Writer ∙ Author ∙ Journalist

Origin Story

Zoomer / November 2022

The icon’s first rejected novel is published 60 years after he wrote it

Upon the fanfare-filled publication of The Favourite Game in 1963, Leonard Cohen unabashedly told reporters it wasn’t his first foray into fiction. “He called it ‘a third novel masquerading as a first novel’ – meaning there were predecessors,” says Michael Posner, whose third volume of a trilogy, Leonard Cohen, Untold Stories: That’s How the Light Gets In, comes out Nov. 22.

Six years after the famed troubador’s death, the once-rejected novel will finally be released into the world. A Ballet of Lepers is a vivid, haunting, experimental and quintessentially Cohen-esque novella, penned somewhere between 1956 and 1961, which tells the story of an unnamed mid-life bachelor who moves his violent grandfather into his Montreal boarding house. The novella is followed by 15 short stories and a radio play, all uniquely distinct, except for some form of Cohen alter ego in each one. Each piece was plucked with precision from the archives at the University of Toronto by Cohen scholar Alexandra Pleshoyano, who edited them with a modern eye and much care, and compiled them into Cohen’s second posthumous work.

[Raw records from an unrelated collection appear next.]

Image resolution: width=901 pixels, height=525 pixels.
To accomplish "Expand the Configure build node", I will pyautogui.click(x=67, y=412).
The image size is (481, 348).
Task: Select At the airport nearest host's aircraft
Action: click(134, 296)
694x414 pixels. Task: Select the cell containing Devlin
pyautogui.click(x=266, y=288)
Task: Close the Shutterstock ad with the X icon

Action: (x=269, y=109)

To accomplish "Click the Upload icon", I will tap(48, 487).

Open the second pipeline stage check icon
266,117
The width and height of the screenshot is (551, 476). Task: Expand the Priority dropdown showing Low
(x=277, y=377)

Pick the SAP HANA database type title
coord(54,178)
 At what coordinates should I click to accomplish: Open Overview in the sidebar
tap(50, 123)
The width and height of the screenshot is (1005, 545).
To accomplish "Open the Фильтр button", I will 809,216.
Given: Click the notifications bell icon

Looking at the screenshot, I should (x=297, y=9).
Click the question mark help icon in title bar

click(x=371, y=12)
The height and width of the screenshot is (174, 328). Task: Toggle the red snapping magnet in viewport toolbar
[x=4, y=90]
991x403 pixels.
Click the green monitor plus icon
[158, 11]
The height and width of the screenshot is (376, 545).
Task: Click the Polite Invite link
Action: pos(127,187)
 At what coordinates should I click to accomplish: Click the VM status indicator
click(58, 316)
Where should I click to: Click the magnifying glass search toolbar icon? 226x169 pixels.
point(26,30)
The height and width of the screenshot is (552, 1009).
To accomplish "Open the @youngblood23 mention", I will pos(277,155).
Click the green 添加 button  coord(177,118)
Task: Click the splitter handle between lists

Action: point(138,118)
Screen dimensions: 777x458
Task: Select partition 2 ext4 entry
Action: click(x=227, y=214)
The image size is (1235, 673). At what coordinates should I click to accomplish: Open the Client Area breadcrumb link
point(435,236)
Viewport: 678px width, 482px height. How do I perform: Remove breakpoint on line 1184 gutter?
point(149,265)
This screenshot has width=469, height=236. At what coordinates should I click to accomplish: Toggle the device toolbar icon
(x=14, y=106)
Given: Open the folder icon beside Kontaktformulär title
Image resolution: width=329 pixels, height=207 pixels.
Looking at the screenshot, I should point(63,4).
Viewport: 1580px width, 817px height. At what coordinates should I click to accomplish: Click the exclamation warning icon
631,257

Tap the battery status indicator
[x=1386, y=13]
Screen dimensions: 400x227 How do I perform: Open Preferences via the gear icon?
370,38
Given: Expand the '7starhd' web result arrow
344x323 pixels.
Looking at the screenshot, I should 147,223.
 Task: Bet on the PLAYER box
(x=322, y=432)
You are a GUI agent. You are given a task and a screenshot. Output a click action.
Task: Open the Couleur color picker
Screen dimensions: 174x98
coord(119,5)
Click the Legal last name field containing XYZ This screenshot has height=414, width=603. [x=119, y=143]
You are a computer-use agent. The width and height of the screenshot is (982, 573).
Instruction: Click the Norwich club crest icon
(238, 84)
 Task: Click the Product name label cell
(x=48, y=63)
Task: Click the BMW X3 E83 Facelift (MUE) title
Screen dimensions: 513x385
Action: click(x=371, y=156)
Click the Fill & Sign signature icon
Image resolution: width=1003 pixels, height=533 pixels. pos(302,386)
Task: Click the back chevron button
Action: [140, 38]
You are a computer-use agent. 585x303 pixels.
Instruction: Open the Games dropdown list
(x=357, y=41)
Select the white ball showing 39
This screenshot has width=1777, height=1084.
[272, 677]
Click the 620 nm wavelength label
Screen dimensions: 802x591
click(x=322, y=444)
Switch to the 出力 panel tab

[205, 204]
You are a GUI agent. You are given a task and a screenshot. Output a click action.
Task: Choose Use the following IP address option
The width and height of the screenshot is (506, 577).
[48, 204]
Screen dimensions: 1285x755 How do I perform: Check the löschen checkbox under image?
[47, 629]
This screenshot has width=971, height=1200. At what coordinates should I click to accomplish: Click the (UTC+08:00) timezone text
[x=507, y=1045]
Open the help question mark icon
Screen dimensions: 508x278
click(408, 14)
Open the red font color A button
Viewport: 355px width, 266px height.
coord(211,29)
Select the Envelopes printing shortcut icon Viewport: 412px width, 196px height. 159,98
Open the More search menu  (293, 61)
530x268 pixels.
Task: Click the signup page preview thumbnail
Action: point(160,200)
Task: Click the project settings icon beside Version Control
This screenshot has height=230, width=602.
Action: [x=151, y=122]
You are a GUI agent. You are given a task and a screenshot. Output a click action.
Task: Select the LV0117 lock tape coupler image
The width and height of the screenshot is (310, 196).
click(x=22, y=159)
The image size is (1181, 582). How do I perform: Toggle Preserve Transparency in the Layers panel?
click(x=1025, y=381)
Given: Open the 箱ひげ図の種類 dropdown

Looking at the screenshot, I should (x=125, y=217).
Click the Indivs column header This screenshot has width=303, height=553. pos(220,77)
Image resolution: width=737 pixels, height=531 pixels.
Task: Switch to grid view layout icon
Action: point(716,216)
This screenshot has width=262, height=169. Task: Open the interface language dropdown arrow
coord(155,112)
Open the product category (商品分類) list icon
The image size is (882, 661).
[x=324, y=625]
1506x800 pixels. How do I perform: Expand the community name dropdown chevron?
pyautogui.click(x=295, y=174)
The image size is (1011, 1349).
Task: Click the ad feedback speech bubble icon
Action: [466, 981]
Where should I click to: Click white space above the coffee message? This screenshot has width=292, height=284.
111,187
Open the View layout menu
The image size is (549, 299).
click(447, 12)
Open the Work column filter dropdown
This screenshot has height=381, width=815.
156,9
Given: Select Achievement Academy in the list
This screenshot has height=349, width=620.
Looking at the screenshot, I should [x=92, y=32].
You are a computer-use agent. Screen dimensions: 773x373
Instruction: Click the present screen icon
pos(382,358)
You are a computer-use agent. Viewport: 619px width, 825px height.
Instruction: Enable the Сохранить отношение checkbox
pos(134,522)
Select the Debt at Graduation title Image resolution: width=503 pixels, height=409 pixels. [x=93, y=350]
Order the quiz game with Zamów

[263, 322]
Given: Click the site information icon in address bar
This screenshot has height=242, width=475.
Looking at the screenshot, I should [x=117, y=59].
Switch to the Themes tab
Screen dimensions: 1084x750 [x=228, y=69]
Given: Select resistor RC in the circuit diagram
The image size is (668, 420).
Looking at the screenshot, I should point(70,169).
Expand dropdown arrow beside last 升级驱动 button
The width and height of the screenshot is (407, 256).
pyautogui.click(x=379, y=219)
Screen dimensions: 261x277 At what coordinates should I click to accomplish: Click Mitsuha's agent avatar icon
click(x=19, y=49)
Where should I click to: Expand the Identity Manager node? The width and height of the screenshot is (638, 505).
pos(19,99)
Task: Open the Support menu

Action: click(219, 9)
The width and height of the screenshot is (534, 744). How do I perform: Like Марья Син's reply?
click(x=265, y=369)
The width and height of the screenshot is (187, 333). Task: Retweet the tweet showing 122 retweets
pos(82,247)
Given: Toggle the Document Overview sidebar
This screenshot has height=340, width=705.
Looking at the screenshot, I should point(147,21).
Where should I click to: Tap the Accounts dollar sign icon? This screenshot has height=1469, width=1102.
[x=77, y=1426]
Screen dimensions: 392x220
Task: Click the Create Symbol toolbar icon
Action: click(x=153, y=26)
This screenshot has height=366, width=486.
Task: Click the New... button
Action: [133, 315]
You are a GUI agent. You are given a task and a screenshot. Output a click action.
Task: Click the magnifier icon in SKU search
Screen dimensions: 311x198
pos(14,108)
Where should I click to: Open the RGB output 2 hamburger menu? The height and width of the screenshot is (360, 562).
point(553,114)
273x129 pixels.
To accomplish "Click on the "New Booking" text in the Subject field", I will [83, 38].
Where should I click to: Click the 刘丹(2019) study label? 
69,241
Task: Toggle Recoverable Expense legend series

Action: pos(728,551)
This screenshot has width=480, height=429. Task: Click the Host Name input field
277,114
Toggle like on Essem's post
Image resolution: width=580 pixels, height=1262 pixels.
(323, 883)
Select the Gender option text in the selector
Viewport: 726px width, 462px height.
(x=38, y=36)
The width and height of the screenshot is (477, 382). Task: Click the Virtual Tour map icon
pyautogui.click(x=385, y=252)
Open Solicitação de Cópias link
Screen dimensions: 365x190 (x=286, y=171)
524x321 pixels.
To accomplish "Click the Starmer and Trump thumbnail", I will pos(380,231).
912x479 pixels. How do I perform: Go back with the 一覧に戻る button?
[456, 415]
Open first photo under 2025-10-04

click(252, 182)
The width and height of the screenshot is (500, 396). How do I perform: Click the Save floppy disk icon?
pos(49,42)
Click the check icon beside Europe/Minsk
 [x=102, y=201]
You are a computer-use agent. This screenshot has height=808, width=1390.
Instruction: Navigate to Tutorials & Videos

The other, The Flame, a collection of poems, lyrics and sketches, was published in 2019 to mixed reviews. It had “a little of everything for Cohen fans and nothing for anyone else,” a New York Times reviewer wrote in a scathing take on the “monotonous scribbles of the moody undergraduate.” Whether Cohen was a genius or a neophyte in whatever medium he chose – fiction, poetry, art or music – is a sentiment that always followed him. “Leonard, we know you’re great,” the head of Columbia Records famously quipped in 1984. “But we don’t know if you’re any good.”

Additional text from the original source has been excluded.